--- INFORMATION ---
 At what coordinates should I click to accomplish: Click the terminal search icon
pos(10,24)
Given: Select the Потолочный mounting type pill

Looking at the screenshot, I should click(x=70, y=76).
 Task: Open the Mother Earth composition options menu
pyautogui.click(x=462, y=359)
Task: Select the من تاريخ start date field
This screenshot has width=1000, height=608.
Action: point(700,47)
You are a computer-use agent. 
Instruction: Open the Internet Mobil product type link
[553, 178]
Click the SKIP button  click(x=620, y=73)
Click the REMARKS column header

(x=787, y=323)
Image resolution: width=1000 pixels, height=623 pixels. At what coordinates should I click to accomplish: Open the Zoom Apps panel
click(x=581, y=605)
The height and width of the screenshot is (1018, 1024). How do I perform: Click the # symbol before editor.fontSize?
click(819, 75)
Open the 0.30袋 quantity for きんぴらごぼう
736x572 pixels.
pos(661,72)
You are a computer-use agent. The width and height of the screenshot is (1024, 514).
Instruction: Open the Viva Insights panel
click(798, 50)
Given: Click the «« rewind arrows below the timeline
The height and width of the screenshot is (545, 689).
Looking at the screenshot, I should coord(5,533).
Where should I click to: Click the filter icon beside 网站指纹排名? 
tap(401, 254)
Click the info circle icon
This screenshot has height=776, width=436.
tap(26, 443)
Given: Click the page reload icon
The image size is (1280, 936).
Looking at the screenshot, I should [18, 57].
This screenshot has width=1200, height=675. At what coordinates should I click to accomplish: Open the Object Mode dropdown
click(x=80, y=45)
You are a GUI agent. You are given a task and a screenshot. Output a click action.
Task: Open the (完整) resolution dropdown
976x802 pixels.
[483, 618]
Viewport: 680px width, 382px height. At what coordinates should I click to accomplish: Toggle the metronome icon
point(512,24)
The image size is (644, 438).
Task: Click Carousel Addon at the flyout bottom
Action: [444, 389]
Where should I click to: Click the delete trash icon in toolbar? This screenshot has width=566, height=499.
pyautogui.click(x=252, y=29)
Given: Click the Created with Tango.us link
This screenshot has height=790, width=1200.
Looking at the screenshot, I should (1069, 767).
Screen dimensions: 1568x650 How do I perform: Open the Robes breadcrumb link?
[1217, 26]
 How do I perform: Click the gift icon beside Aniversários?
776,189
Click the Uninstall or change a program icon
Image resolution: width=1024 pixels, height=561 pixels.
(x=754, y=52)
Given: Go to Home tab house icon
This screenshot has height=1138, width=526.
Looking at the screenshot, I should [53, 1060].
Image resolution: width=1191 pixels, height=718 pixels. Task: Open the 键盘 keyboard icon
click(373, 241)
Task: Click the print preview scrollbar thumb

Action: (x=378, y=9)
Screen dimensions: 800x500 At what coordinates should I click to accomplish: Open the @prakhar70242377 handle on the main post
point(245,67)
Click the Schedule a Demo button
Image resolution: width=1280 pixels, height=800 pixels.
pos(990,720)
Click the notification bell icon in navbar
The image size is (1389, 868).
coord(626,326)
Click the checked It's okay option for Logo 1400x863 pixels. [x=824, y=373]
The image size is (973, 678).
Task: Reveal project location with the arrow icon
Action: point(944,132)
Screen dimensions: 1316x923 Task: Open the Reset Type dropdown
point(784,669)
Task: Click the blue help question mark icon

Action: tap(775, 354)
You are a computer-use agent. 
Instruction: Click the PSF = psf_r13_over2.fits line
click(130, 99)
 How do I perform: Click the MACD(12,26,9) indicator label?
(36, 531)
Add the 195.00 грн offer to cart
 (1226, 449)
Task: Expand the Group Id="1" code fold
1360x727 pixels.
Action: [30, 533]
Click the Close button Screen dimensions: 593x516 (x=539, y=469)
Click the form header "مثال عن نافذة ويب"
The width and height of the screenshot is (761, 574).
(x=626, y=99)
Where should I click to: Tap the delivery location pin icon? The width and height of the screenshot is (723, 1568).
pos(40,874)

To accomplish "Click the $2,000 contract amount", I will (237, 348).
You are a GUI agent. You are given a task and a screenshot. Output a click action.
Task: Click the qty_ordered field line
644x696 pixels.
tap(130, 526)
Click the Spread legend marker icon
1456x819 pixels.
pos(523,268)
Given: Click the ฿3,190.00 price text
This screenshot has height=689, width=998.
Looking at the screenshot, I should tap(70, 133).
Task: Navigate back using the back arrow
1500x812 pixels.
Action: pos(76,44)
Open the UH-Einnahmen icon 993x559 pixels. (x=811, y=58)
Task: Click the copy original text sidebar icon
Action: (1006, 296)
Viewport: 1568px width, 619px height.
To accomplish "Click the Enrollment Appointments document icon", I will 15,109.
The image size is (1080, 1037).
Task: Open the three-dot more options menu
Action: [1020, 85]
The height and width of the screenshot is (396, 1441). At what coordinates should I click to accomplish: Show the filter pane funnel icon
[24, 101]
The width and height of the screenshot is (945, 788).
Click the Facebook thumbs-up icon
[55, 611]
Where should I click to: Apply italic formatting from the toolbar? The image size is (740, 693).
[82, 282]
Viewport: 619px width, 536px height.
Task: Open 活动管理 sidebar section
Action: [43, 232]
---
* EXERCISE OBJECTIVE:
Which lines in the data above contain "field"? Show each one.

* EXERCISE OUTPUT:
Task: Select the من تاريخ start date field
Task: Click the qty_ordered field line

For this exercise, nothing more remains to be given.